##### Texto fornecido #####

Bendito o olhar de lince de Andrea Wanderley, que identificou o rosto de Machado de Assis na foto de Antônio Luiz Ferreira da missa celebrada em 17 de maio de 1888, no Campo de São Cristóvão, em ação de graças pela passagem da lei do dia 13 desse mês que abolira a escravidão no Brasil.
A
foto está disponível no portal Brasiliana
Fotográfica, fantástica iniciativa da Biblioteca Nacional
em parceria com o Instituto Moreira Salles. Outras figuras são identificáveis,
além, naturalmente, da princesa Isabel e do conde d’Eu. O presidente do
Conselho de Ministros do Gabinete conservador que fez passar a lei, João
Alfredo Correia de Oliveira, está à direita de Isabel, um pouco abaixo.
A
escravidão no Brasil foi bastante fotografada, mas a abolição, sobretudo a
semana de 13 a 20 de maio, nem tanto, mesmo na capital onde havia muitos
fotógrafos. A razão disso não sei. É quase total a ausência de fotos fora da
Corte (há apenas duas), quando se sabe que as festividades ganharam todo o
país. Mas a consequência disso é que os poucos registros até agora descobertos,
umas 25 fotos, ganham extraordinária importância. E o destaque vai todo para
Antônio Luiz Ferreira, autor das 15 fotos com que presenteou Isabel. Sua foto
mais espetacular é, sem dúvida, a da sessão da Câmara do dia 10 de maio, quando
foi aprovado o projeto da abolição. A foto mais curiosa é a de Luís Stigaard,
tirada na colônia Isabel, no Rio Grande do Sul. Retrata dezenas de colonos,
imigrantes europeus, disciplinadamente organizados em filas, comemorando a
abolição, em contraste com a exuberância das celebrações na capital do Império.

#####

» Instrução 1: Em quantas linhas dos registros aparece a palavra "field"? Responda apenas com o número.

##### Dados da tarefa #####

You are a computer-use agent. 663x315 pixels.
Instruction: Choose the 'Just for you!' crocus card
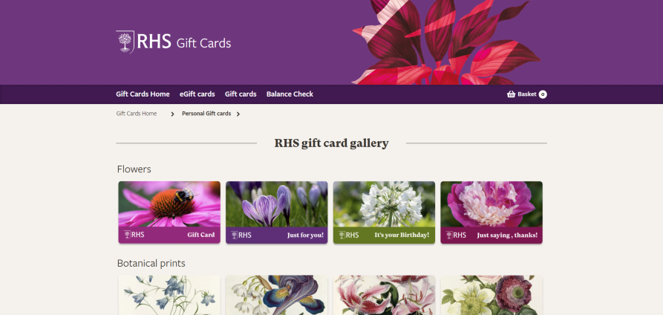pyautogui.click(x=276, y=212)
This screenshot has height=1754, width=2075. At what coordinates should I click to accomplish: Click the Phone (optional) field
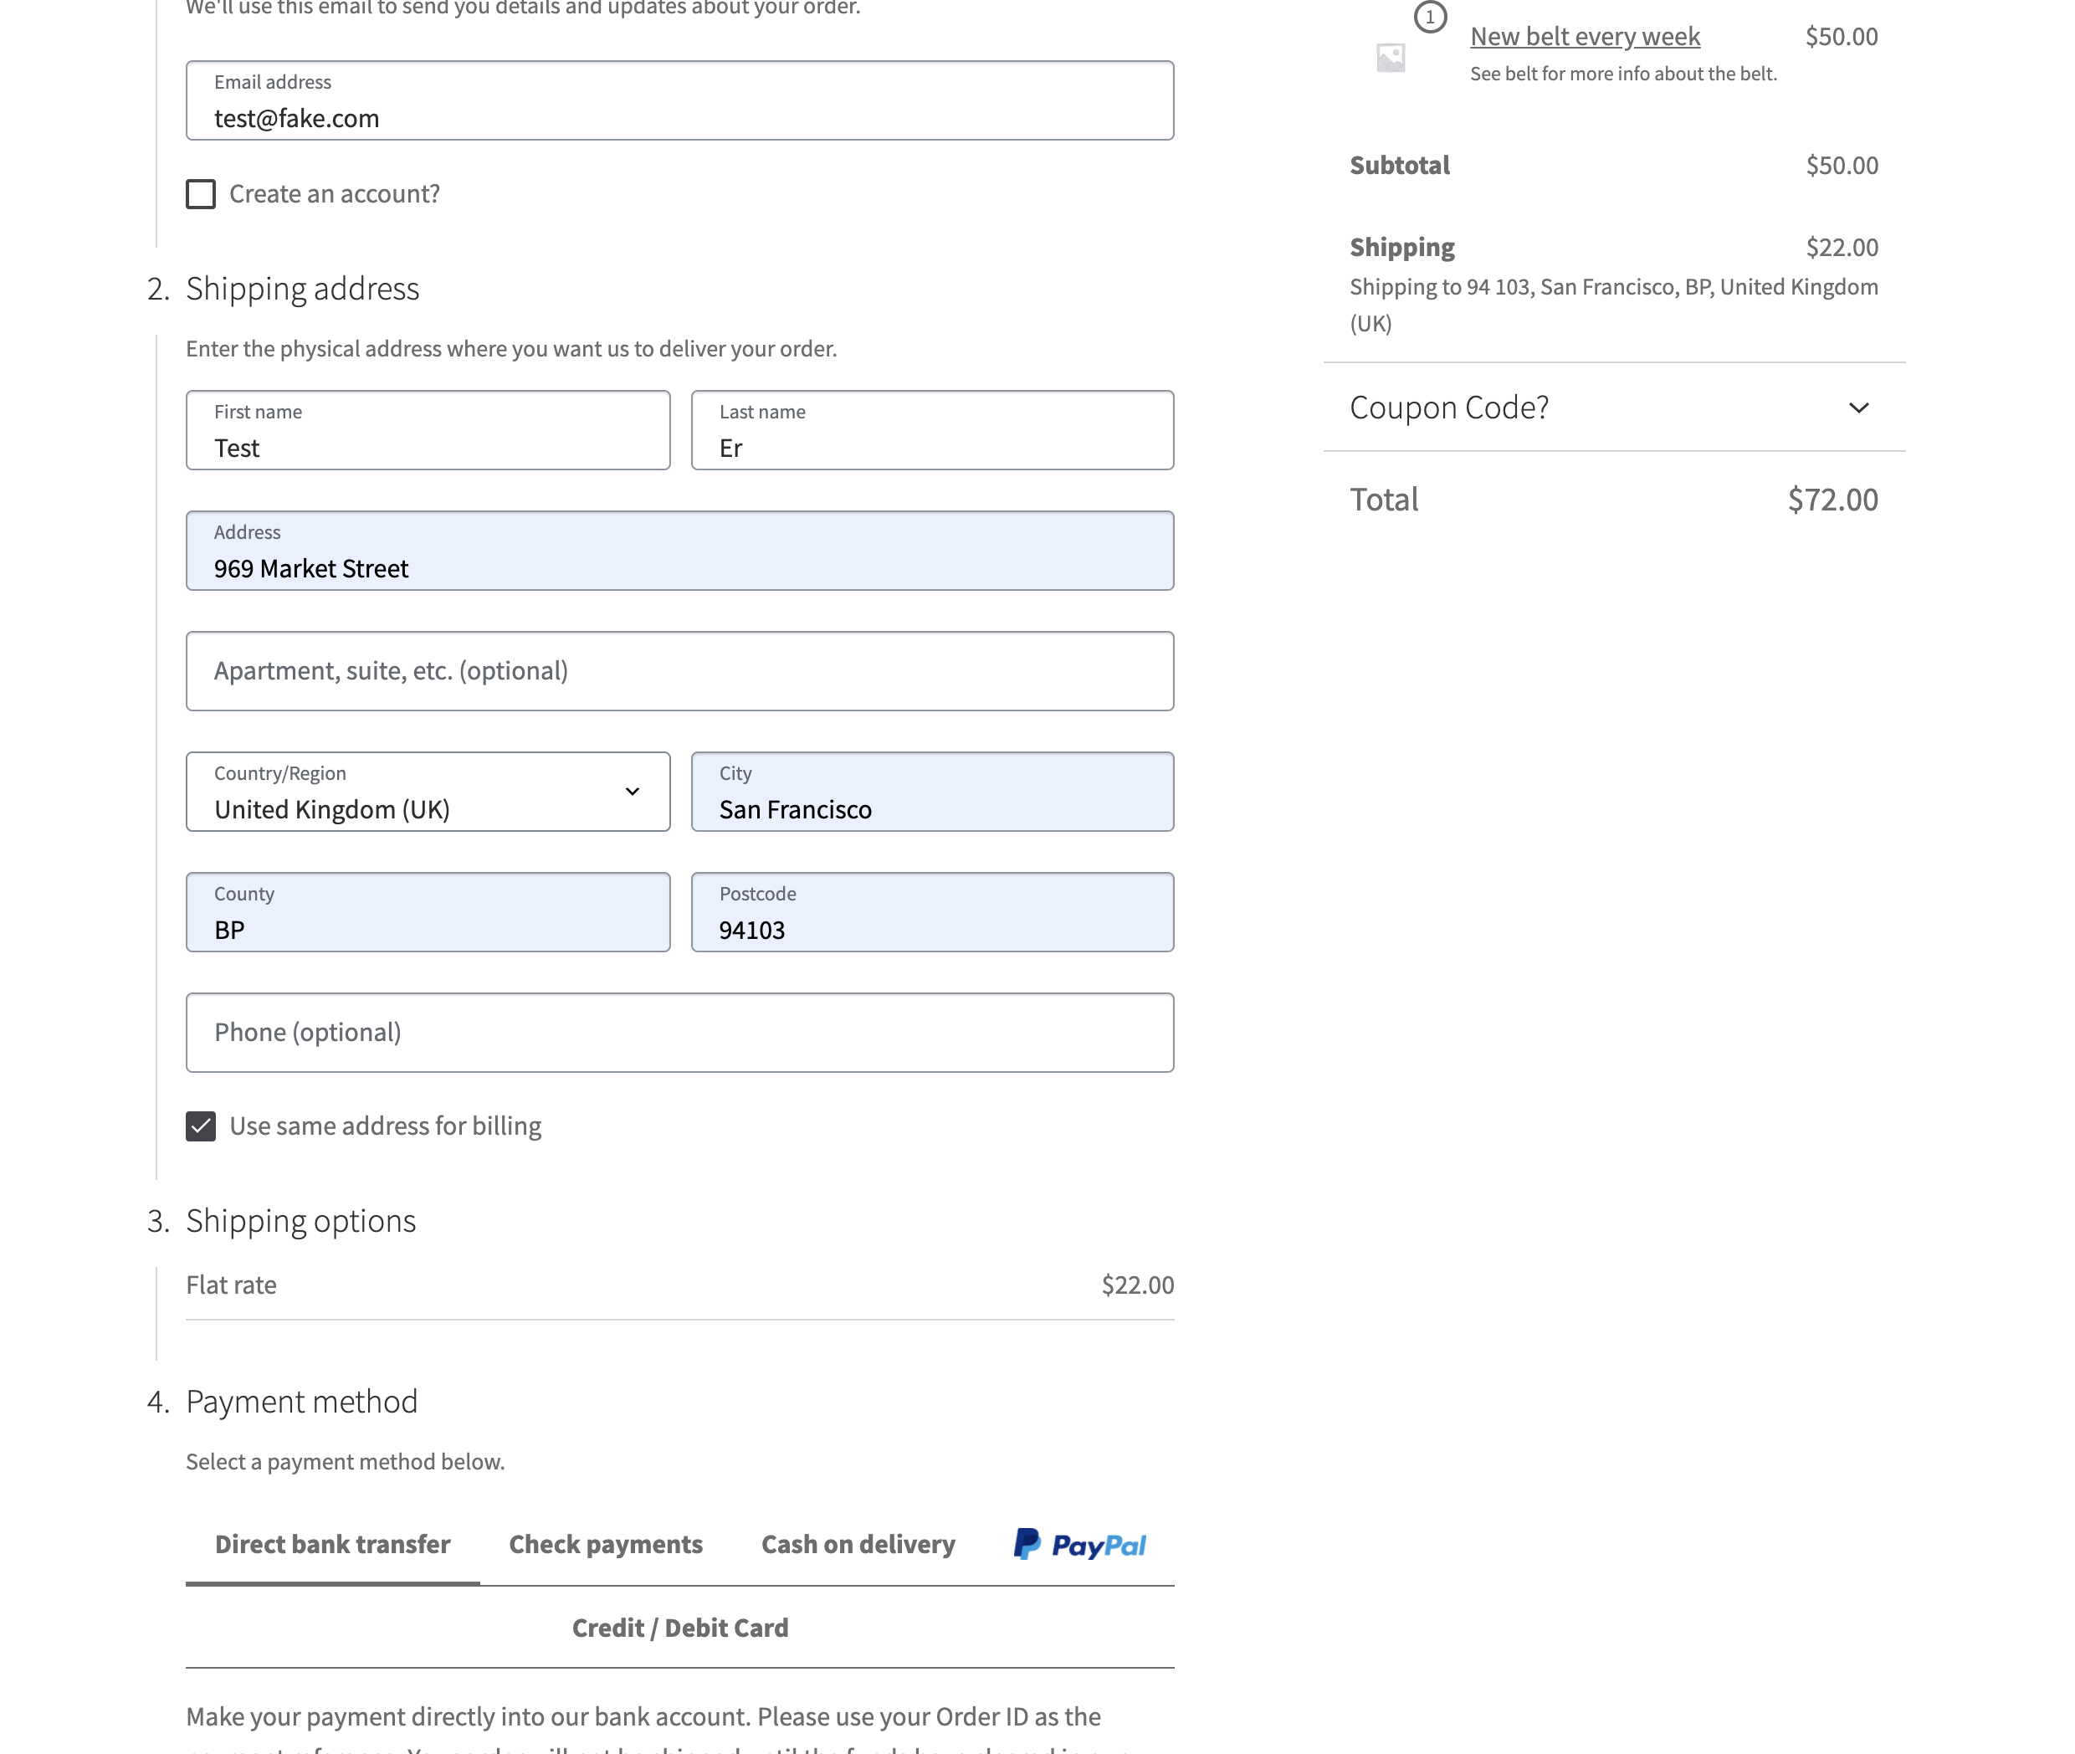coord(679,1032)
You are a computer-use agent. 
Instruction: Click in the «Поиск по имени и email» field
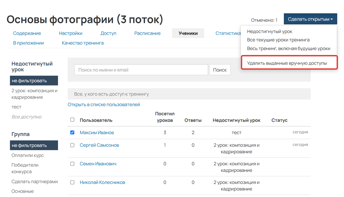[x=141, y=70]
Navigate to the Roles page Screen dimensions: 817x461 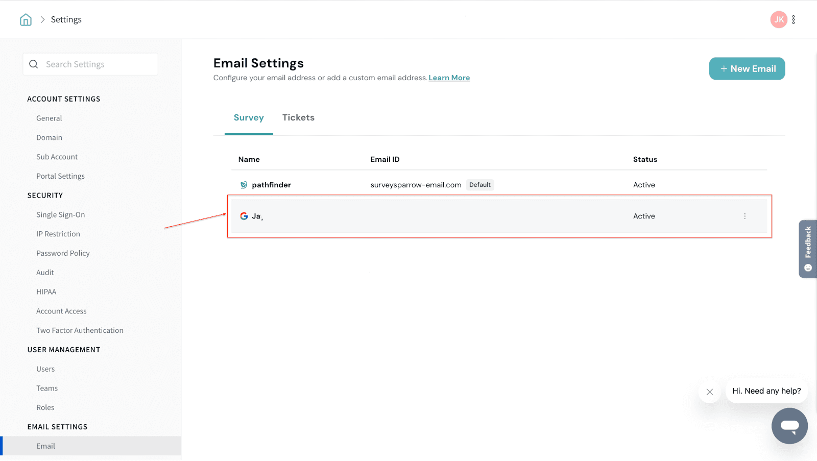point(45,408)
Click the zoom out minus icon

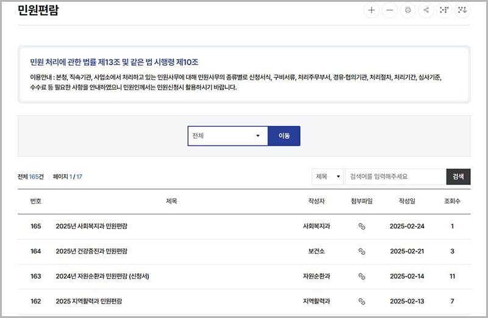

#####

» Instrução 2: Reproduza, sem alterações, o trecho do texto sobre as fotos da abolição que vai de "Bendito o olhar" até "um pouco abaixo.".

» Resposta correta 1: 2

» Resposta correta 2:
Bendito o olhar de lince de Andrea Wanderley, que identificou o rosto de Machado de Assis na foto de Antônio Luiz Ferreira da missa celebrada em 17 de maio de 1888, no Campo de São Cristóvão, em ação de graças pela passagem da lei do dia 13 desse mês que abolira a escravidão no Brasil.
A
foto está disponível no portal Brasiliana
Fotográfica, fantástica iniciativa da Biblioteca Nacional
em parceria com o Instituto Moreira Salles. Outras figuras são identificáveis,
além, naturalmente, da princesa Isabel e do conde d’Eu. O presidente do
Conselho de Ministros do Gabinete conservador que fez passar a lei, João
Alfredo Correia de Oliveira, está à direita de Isabel, um pouco abaixo.